As he thought it all over for the hundredth time, weighing for and against in his gentle and deliberative mind, he strolled far out of town. There was a house here and there on the road – a house with a trim, stiff little garden, full of pink and white and blue flowers in orderly, clam-shell-bordered beds. But it was certainly, he had to admit, as he looked about him, very countrified indeed. It seemed that the city must lose itself if it wandered up here among these rolling meadows and wooded hills. Yet even up here, half way to Greenwich Village, there were little outposts of the town – clumps of neighborly houses, mostly of the poorer class, huddling together to form small nuclei for sporadic growth. There was one on his right, near the head of Collect Street. Perhaps that quizzical little old German was right, who had told him that King's Bridge property was a rational investment.

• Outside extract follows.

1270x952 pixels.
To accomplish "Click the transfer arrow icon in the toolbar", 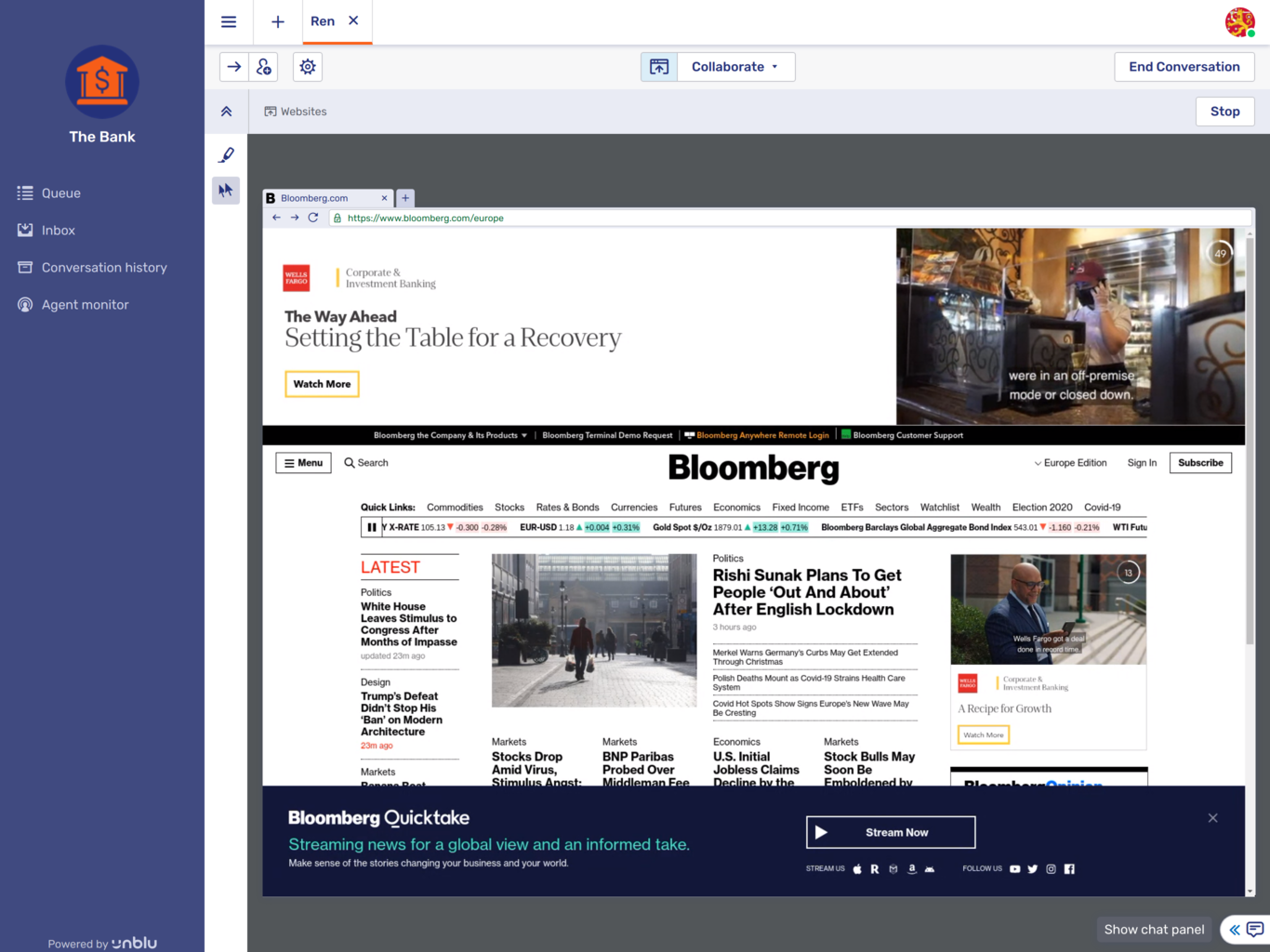I will [x=233, y=66].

He went across the hill where Grand Street crosses Broadway, and up past what was then North and is to-day Houston Street, and then turned down a straggling road that ran east and west. He walked toward the Hudson, and passed a farmhouse or two, and came to a bare place where there were no trees, and only a few tangled bushes and ground-vines.

Here a man was sitting on a stone, awaiting him. As he came near, the man arose.

"Ah, it's you, Weeks? And have you the plan?"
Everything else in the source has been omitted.